### [Documents de travail]
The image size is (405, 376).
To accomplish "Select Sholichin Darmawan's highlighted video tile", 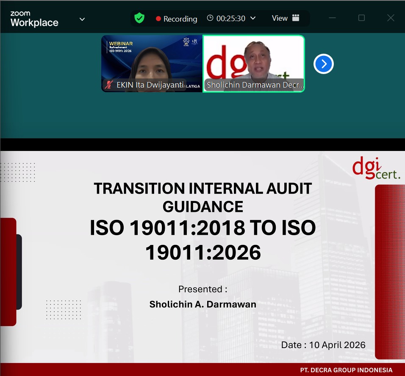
...
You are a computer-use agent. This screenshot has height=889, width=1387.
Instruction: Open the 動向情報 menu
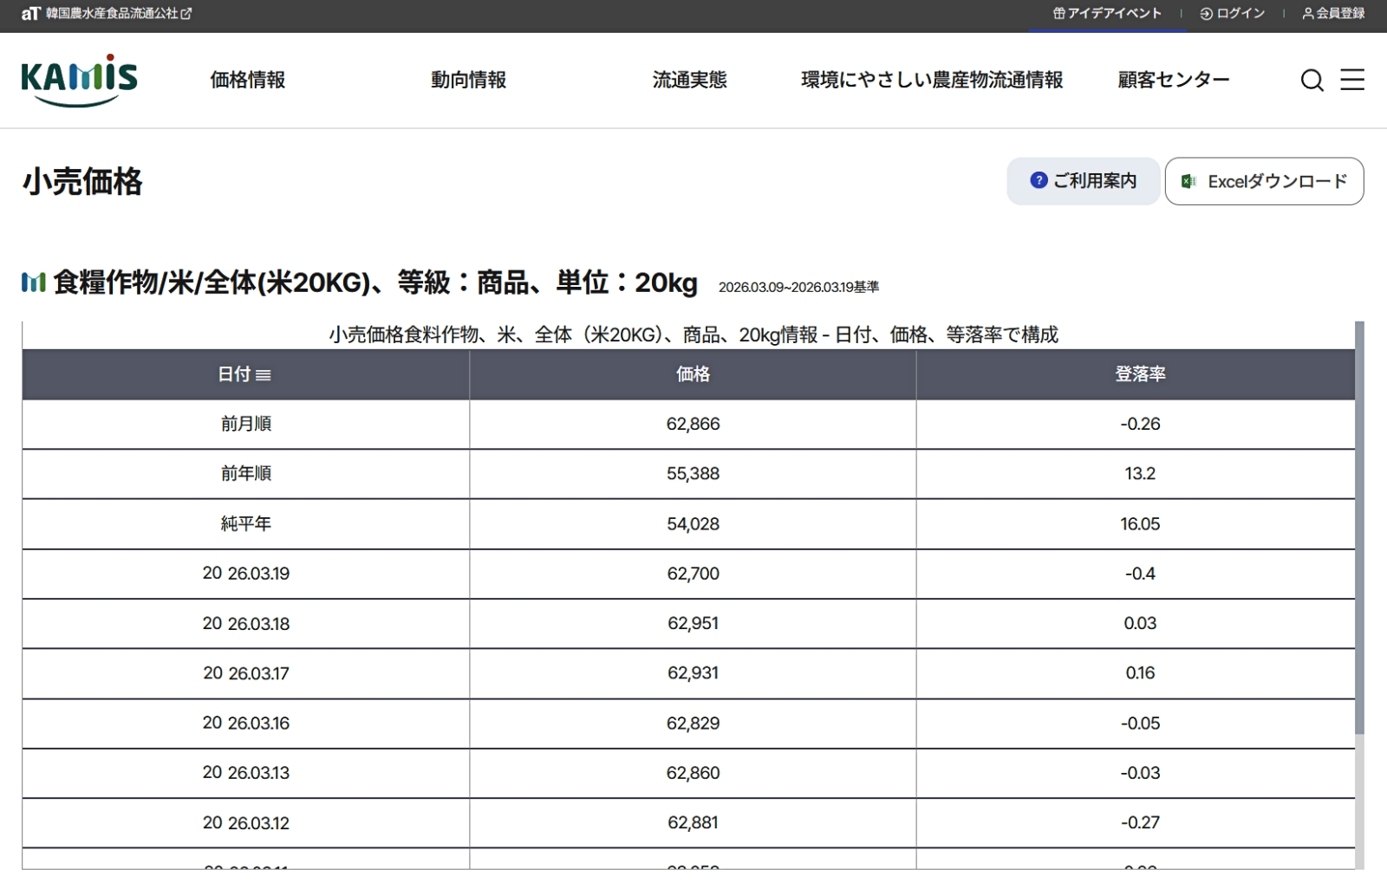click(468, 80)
--
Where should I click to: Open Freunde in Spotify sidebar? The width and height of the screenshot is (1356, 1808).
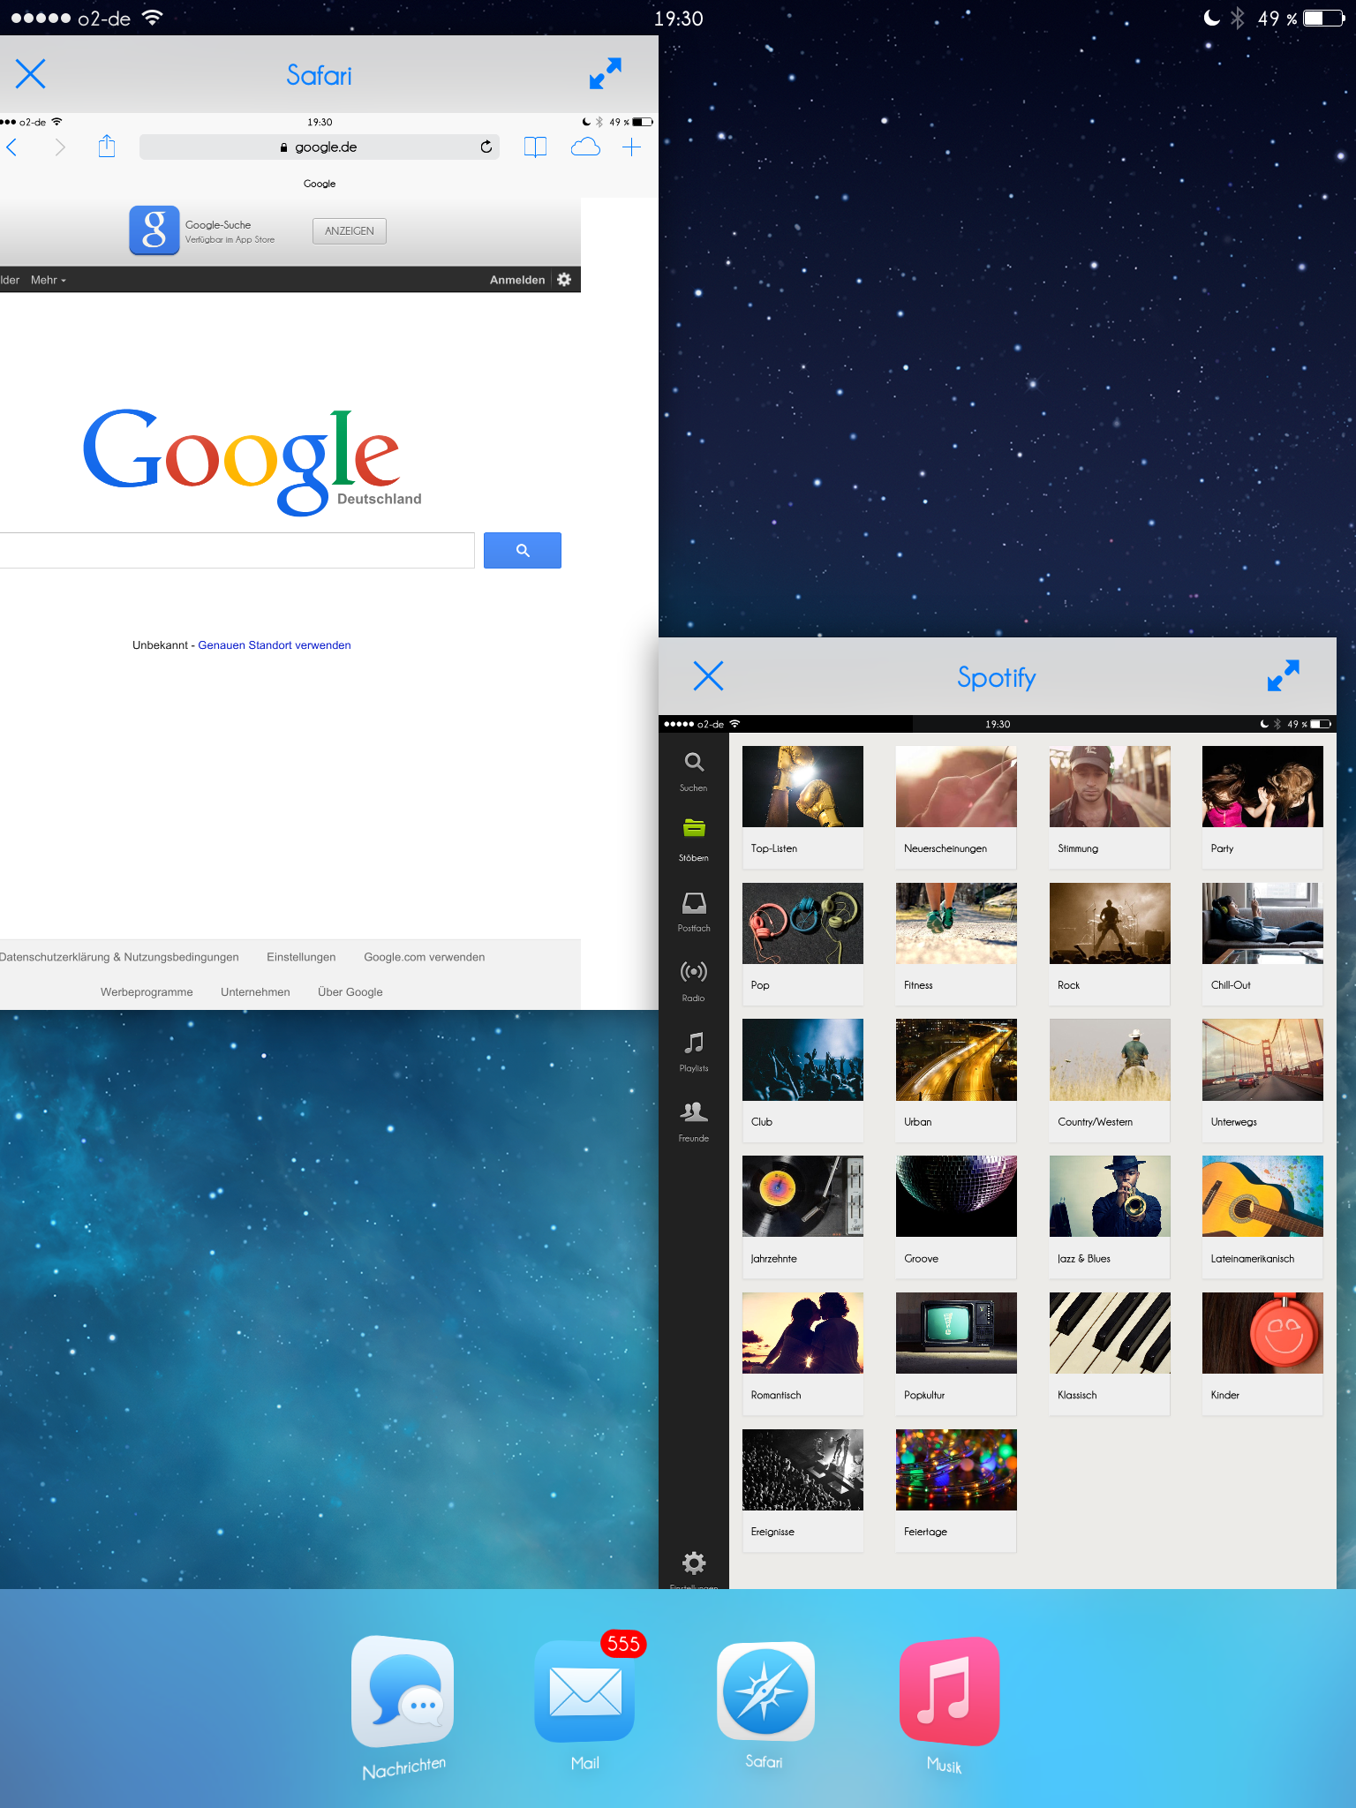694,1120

### [Consignes de l'exercice]
Recopiez tel quel le passage qui va de la ligne contenant "The image size is (405, 376)." jusqu'à la ligne contenant "Sholichin Darmawan's highlighted", ces deux lignes comprises. Omettez les images dans votre réponse.

### [Corrigé ci-dessous]
The image size is (405, 376).
To accomplish "Select Sholichin Darmawan's highlighted video tile", 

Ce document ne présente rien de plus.